The most common scikit-learn models (LinearRegression, LogisticRegression, RandomForest, SVM, KNN, GradientBoosting) are supported. Check the list of converters before planning a conversion.

5c. Loaded Model Gives Different Results

Symptom

Original model accuracy: 0.9500
Loaded model accuracy: 0.8700 ← Different!

Cause

  • The preprocessing was not serialized with the model
  • The test data was transformed differently
  • The scikit-learn version is different

Solution

# ✅ Always serialize the COMPLETE pipeline
full_pipeline = Pipeline([
('scaler', StandardScaler()),
('clf', RandomForestClassifier())
])
full_pipeline.fit(X_train, y_train)

# Save
joblib.dump(full_pipeline, 'full_pipeline.joblib')

# Load and verify immediately
loaded = joblib.load('full_pipeline.joblib')
original_pred = full_pipeline.predict(X_test[:5])
loaded_pred = loaded.predict(X_test[:5])
assert np.array_equal(original_pred, loaded_pred), "Mismatch detected!"
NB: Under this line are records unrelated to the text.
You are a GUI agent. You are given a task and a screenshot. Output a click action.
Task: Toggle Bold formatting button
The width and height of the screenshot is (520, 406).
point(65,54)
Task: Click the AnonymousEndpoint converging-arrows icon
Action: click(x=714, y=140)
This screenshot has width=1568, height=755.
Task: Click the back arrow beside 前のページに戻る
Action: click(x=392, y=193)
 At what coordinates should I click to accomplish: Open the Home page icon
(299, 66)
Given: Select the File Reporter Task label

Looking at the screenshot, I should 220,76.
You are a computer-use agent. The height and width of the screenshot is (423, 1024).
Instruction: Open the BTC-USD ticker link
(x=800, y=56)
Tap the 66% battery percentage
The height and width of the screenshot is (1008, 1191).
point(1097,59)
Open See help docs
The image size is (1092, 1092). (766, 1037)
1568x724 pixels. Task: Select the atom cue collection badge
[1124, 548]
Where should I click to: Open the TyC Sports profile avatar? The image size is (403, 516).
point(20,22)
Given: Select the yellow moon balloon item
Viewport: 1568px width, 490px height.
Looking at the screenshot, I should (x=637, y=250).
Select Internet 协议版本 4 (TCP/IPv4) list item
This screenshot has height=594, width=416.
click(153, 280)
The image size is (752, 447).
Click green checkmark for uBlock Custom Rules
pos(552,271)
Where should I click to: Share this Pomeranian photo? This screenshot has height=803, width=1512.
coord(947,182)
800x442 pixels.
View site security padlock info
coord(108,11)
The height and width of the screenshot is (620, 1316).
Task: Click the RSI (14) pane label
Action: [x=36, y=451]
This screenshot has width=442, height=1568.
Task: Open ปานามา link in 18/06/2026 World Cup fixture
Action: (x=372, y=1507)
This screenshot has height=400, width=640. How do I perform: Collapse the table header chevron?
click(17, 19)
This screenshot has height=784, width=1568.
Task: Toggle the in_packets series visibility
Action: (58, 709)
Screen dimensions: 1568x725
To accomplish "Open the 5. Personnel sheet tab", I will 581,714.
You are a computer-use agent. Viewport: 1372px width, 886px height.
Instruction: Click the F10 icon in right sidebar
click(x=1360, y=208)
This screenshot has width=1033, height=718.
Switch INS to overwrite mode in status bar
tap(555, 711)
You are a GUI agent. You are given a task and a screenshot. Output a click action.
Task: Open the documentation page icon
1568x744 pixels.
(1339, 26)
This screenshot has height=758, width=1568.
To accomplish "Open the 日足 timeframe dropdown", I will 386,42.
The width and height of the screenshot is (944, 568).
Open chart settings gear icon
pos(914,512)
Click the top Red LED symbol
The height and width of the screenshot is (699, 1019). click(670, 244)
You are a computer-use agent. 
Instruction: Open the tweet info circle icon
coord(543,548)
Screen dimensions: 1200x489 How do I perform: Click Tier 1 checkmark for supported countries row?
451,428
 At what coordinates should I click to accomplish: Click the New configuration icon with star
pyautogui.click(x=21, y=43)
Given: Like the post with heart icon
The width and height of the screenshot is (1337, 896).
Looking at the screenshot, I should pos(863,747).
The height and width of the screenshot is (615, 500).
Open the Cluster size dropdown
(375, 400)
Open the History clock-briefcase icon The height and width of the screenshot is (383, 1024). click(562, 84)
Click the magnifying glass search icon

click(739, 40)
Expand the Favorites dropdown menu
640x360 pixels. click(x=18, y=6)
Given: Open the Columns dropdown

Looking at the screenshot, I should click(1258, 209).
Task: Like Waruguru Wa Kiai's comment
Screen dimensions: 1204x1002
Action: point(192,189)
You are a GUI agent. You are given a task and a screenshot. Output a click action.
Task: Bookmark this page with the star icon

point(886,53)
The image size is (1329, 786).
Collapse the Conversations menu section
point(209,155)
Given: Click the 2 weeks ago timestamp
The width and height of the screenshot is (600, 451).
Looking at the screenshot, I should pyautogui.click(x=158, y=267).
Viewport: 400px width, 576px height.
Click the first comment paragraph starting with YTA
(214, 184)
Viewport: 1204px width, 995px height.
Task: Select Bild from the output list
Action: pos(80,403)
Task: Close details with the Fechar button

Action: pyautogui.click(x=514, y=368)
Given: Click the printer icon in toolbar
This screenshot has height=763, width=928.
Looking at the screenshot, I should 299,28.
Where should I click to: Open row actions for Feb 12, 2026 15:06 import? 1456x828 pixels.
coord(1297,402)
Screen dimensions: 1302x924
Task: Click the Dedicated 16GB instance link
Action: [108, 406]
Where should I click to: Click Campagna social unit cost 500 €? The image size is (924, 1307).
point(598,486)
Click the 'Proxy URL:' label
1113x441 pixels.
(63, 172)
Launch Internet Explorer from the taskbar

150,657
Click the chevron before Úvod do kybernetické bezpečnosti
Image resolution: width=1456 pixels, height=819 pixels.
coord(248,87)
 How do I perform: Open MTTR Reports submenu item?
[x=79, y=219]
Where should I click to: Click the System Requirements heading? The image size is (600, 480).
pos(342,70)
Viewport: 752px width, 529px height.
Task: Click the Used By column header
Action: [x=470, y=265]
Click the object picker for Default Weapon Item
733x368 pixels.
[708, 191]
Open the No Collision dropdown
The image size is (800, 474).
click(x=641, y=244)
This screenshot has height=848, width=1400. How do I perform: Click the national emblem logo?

6. Memory Issues with Large Models

Symptom

MemoryError: Unable to allocate 2.50 GiB for an array

or the process is killed by the OS (killed/OOM).

Cause

The model is too large for the available memory. Random Forests with many deep trees are the most memory-hungry.

Solution

# Solution 1: Reduce model size
model = RandomForestClassifier(
n_estimators=50, # fewer trees
max_depth=10, # limit depth
max_leaf_nodes=100, # limit leaves
)

# Solution 2: Use compression when saving
joblib.dump(model, 'model.joblib', compress=9) # max compression

# Solution 3: Use memory-mapped loading for large files
model = joblib.load('model.joblib', mmap_mode='r')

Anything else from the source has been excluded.